On 02/08/19 11:25, Alexander Okonnikov wrote:
> Hi Acee,
> 
> For me current version doesn't change the solution. My comments are follow:
> 
> 1.  Introduction
> 
> "TE Extensions to OSPFv2 [RFC3630] and OSPFv3 [RFC5329] have been 
> described to support intra-area TE in IPv4 and IPv6 networks, 
> respectively.  In both cases, the TE database provides a tight coupling 
> between the routed protocol and advertised TE signaling information.  In 
> other words, any use of the TE link state database is limited to IPv4 
> for OSPFv2 [RFC2328] and IPv6 for OSPFv3 [RFC5340]."
> 
> What is meant for "routed protocol"? Is it passenger protocol of RSVP-TE 
> LSPs, protocol used as a transport for RSVP signaling, protocol for 
> which OSPFv2/OSPFv3 calculate routes?


"Routed protocol" here refers to "protocol for which OSPFv2/OSPFv3 
calculate routes".
Words "routed protocol" signify protocol that is subject of somebody's 
action, so this wording should exclude options like "protocol used as a 
transport for RSVP signaling" (here protocol is object, not subject).

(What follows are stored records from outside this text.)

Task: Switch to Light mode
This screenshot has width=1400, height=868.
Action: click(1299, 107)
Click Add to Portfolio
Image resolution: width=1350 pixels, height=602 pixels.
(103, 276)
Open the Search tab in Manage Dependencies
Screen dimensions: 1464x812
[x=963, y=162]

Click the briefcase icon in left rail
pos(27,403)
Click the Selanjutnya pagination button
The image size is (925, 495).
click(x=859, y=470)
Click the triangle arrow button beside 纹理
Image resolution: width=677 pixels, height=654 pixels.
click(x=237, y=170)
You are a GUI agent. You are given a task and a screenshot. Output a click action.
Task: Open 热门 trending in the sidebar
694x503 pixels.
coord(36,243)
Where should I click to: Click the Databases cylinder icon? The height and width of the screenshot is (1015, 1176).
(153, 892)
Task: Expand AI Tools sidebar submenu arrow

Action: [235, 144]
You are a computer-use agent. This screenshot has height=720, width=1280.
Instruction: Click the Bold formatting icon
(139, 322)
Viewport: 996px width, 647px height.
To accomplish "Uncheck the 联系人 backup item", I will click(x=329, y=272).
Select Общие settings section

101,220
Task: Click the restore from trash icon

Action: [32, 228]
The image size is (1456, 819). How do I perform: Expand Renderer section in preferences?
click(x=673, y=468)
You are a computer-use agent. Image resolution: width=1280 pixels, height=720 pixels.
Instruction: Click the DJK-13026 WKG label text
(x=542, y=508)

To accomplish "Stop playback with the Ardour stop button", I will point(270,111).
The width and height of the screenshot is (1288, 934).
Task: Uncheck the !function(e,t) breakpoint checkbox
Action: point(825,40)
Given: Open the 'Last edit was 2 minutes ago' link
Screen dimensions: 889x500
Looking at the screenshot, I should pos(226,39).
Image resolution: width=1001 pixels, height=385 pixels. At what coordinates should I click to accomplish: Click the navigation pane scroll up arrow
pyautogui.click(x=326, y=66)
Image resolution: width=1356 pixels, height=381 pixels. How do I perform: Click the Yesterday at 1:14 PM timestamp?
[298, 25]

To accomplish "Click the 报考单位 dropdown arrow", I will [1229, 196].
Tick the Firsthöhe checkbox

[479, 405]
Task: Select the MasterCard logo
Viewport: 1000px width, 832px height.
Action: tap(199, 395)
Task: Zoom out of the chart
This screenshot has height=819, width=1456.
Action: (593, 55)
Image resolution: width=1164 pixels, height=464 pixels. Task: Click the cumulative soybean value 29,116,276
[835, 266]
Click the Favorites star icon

 >  What does mean "TEDB is limited
 > to IPv4/IPv6"? Is it limited to choose IPv4/IPv6 as a transport for
 > RSVP-TE LSP signaling?

Among other things selection of [RFC3630] versus [RFC5329] defines if 
IPv4 or IPv6 will be used as a transport for RSVP-TE LSP signaling. But 
not limited to only this, all other IPv4 vs IPv6 selections become 
predefined. As it is written in the draft, currently there exists "a 
tight coupling between the routed protocol and advertised TE signaling 
information".

> 
> "For example, an LSP created based on MPLS TE information propagated by 
> an OSPFv2 instance can be used to transport both IPv4 and IPv6 traffic, 
> as opposed to using both OSPFv2 and OSPFv3 to provision a separate LSP 
> for each address family."
> 
> An LSP created based on TEDB from OSPFv2 can be used to transport IPv4 
> and IPv6 without extensions, proposed in the draft. We are not obligated 
> to signal RSVP-TE LSPs from OSPFv2 TEDB for IPv4 traffic and other 
> RSVP-TE LSPs from OSPFv3 TEDB for IPv6 traffic. RSVP-TE LSPs signaled 
> based on TEDB from either - OSPFv2 or OSPFv3 - can be used for transport 
> either - IPv4 or IPv6 - traffic. I.e. payload of RSVP-TE LSP and 
> transport protocol for its signaling are not obligated to be the same. I 
> guess that authors meant that an LSP, based on MPLS TE from OSPFv2, can 
> be used for calculation of shortcuts by OSPFv2, and not by OSPFv3.
> 

Correct. Both the description of what protocol can go over what tunnel 
and interpretation of the text are correct.


> 3.  Operation
> 
> "A node that implements X-AF routing SHOULD advertise, in the 
> corresponding Node Local Address sub-TLV, all X-AF IPv4 and IPv6 
> addresses local to the router that can be used by Constrained SPF (CSPF) 
> to calculate MPLS TE LSPs."
> 
>  From section 1 we assume that X-AF is used for calculation of 
> shortcuts. Why does the draft say here about calculation of TE LSPs by CSPF?
> 

CSPF as part of the whole procedure computing MPLS TE path among other 
things is defined in terms what IP addresses it uses to define tunnel 
tail-end. Reference to the CSPF is made to define set of IP addresses 
that would be of interest to X-AF algorithm.